Posted: 08:48pm 01 Apr 2026 Copy link to clipboard
lizby Guru
An actual 1MB of RAM on a micro was only a dream then. The U.S. Senate's IBM370 mainframe that I had access to then could only run a 1MB Fortran text-processing program of mine in the middle of the night when there were no other users--each Senator's vote on everything voted on in their careers with vote description and ordered by category ("Defense", "Agriculture", "Social Security", etc.), a one hundred-page report per Senator, double-sided, for those who had served longest.
Posted: 09:10pm 01 Apr 2026 Copy link to clipboard
bfwolf Senior Member
An actual 1MB of RAM on a micro was only a dream then. The U.S. Senate's IBM370 mainframe that I had access to then could only run a 1MB Fortran ...
When I started my studies, the VAX11/780 at the university, I believe, only had 4 MB of RAM.

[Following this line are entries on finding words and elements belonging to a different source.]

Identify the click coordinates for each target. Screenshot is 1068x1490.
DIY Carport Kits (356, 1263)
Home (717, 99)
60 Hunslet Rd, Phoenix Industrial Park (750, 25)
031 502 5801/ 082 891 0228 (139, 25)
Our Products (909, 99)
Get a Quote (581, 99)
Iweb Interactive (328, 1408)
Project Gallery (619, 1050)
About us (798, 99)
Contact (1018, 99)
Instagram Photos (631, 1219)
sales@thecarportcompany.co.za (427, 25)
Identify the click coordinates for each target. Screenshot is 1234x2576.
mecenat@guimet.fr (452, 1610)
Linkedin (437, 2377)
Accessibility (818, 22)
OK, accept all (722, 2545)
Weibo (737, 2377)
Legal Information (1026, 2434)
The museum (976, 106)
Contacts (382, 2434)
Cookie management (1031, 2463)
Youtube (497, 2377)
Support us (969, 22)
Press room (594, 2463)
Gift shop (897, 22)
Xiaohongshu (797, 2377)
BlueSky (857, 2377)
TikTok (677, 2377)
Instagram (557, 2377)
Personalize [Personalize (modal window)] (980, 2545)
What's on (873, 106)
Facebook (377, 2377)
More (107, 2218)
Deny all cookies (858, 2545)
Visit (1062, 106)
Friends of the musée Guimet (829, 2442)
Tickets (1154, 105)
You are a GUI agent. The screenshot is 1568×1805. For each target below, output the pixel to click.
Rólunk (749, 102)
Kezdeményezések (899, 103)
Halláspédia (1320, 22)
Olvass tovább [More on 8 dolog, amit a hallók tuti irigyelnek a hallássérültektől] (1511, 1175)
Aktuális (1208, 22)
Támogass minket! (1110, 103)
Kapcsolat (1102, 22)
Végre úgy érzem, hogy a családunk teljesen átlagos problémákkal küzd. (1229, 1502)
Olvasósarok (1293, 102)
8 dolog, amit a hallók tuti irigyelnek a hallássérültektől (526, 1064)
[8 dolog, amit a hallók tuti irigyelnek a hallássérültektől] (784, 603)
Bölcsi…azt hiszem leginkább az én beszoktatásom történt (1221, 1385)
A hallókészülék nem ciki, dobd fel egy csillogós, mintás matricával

Later in my studies (1986?), I saved up for an Amiga 2000 for over 2000 DM (I worked every semester break) – with 1 MB of RAM. That quickly became insufficient, so I treated myself to a 2 MB expansion card (expandable to 8 MB) for 500 DM, which I found on special offer. At least I could then use it as a RAM disk, which made the C compiler fun to use, as well as word processing and a CAD program for schematics and PCBs. I couldn't afford a hard drive back then; they were far too expensive! It wasn't until much later that I indulged in that luxury: a GVP SCSI-II controller card and a Quantum LPS105 together cost 1100 DM.